How Bystanders Can Help Save Lives After a Mass Shooting


If you’ve been disheartened by the number of recent mass shootings involving guns or semi-automatic weapons, you’re not alone. Sadly, mass shootings and other mass-casualty events have become more common in recent years in the United States.

Stop the Bleed training aims to reduce fatalities in mass-casualty events

A new initiative endorsed by the American College of Surgeons, called Stop the Bleed, encourages bystanders to take an active role in saving lives in active shooter or mass-casualty events before emergency crews arrive. The reason: Uncontrolled bleeding is the leading preventable cause of death in trauma situations.

In recent mass-casualty events in Las Vegas and Orlando, uncontrolled bleeding or hemorrhage causes 30 to 40 percent of fatalities.

“If severe bleeding isn’t controlled, people can go into shock or die within five to 10 minutes. In a mass shooting, many lives could be saved if bleeding can be controlled,” says Melissa Thomas, RN, Trauma Program manager at Intermountain Riverton Hospital in Riverton, UT. “When numerous people are injured in succession, no matter how quickly emergency responders arrive, bystanders will always be first on the scene.”

“One-hour Stop the Bleed classes teach basic bleeding control in a way everyone can understand, even if you have no previous medical training,” says Thomas, who is a certified Stop the Bleed instructor.
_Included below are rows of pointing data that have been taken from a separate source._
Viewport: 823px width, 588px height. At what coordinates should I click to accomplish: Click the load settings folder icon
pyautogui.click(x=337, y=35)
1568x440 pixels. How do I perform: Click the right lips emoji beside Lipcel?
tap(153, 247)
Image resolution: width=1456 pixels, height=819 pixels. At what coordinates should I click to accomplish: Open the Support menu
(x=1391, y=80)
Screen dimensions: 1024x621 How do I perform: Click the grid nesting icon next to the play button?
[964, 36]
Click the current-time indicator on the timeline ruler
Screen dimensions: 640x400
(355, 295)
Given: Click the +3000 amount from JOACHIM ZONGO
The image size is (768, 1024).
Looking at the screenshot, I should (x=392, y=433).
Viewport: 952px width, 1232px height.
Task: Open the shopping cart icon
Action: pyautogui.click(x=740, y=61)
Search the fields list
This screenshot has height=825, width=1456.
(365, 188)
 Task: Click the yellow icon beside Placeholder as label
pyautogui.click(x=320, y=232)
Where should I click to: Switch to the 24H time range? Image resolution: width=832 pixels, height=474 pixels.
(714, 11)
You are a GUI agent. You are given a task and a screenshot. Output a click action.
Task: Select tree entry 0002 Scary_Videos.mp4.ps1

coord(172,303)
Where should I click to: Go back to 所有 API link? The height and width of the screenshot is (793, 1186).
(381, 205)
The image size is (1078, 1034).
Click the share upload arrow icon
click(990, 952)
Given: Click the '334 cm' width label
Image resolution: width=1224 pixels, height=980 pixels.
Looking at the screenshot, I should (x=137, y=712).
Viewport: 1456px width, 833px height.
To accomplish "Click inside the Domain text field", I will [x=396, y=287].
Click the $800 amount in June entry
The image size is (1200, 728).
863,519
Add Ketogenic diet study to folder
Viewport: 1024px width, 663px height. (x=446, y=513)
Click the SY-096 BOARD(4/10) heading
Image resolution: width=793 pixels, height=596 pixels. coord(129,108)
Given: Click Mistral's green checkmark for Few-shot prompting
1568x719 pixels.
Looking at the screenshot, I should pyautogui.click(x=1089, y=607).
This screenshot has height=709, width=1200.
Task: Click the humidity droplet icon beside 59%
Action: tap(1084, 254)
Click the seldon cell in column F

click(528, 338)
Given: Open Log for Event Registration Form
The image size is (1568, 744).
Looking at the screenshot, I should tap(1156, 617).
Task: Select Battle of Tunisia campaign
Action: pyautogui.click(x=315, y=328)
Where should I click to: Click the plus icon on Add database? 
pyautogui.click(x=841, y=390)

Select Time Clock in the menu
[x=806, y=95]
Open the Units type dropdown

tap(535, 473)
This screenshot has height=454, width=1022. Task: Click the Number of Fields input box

What do the classes cover?

  • How to identify whether bleeding is life-threatening
  • How to assess whether a trauma first aid kit is available
  • How to properly apply pressure to wounds using hands or clothing
  • How to properly pack a deep wound with clean cloth or bandages and apply pressure
  • How to properly use a tourniquet if available and if bleeding of a limb doesn’t stop with direct pressure
  • First aid: The ABCs of bleeding control
    • Alert - call 911 or have someone else call 911
    • Bleeding - find the injury and assess the bleeding
    • Compress - apply pressure to stop the bleeding
  • How to know if bleeding may be life-threatening:
    • Blood is spurting out of the wound, pooling on the ground, or won’t stop
    • Clothing or bandages are soaked through
    • Part or all of an appendage is missing
    • A bleeding patient is confused or unconscious
  • How to care for arm or leg wounds: Severely bleeding arm or leg wounds are the most frequent cause of preventable death. They can be controlled by direct pressure or a tourniquet. Head, chest and abdominal wounds – point out victims with these types of wounds to emergency crews for rapid transport to a hospital.
  • Compress: How to apply pressure to a wound
    • Wear gloves if available
    • Use two hands if possible
    • If the wound is deep, pack it with clean bandages or clothing, then apply pressure
    • Use firm continuous pressure. Don’t release pressure to check the wound.
  • What’s a tourniquet? A tourniquet is a device that helps stop the flow of blood to a limb and limits blood loss by compressing blood vessels.
  • When and how to use a tourniquet:
    • Use a tourniquet on a limb wound that won’t stop bleeding with direct pressure.
    • Use a pre-manufactured tourniquet if available. The Combat Application Tourniquet is recommended by the American College of Surgeons and is used by the U.S. Army. They’re easy to apply and can be rapidly tightened.
    • If a tourniquet isn’t available, just use direct pressure. Homemade tourniquets are usually less effective.
    • Place a tourniquet two to three inches above the wound.
    • Don’t put a tourniquet directly over joints, bony parts of a limb, or on top of bulky items in a pocket. Tighten the tourniquet until the bleeding stops.
    • If bleeding doesn’t stop, a second tourniquet can be applied above the first tourniquet.
    • Tourniquets are generally OK to be in place for two hours and should be removed by a paramedic or physician.
    • Remind the patient that tourniquets hurt a lot, but can save their life. Pain doesn’t mean it’s put on incorrectly or you should take it off.
    • Note the time the tourniquet was placed on the limb. Write it on the tourniquet if possible.
  • Common mistakes when using a tourniquet:
    • Not putting it on soon enough
    • Not making it tight enough
    • Loosening the tourniquet
    • Removing the tourniquet – only a paramedic or physician should remove
  • Can tourniquets be used on children? Tourniquets can be used on children unless the child is very small or is an infant. For a very small child just use direct pressure to stop bleeding.

If you come in contact with another person’s blood, wash thoroughly with soap and water and notify emergency responders of your exposure.

Stop the Bleed was launched in October 2015 by the Obama administration. The initiative also aims to place trauma first aid kits in areas where large numbers of people gather. The skills taught in the class can also be used in other emergency situations such as car accidents.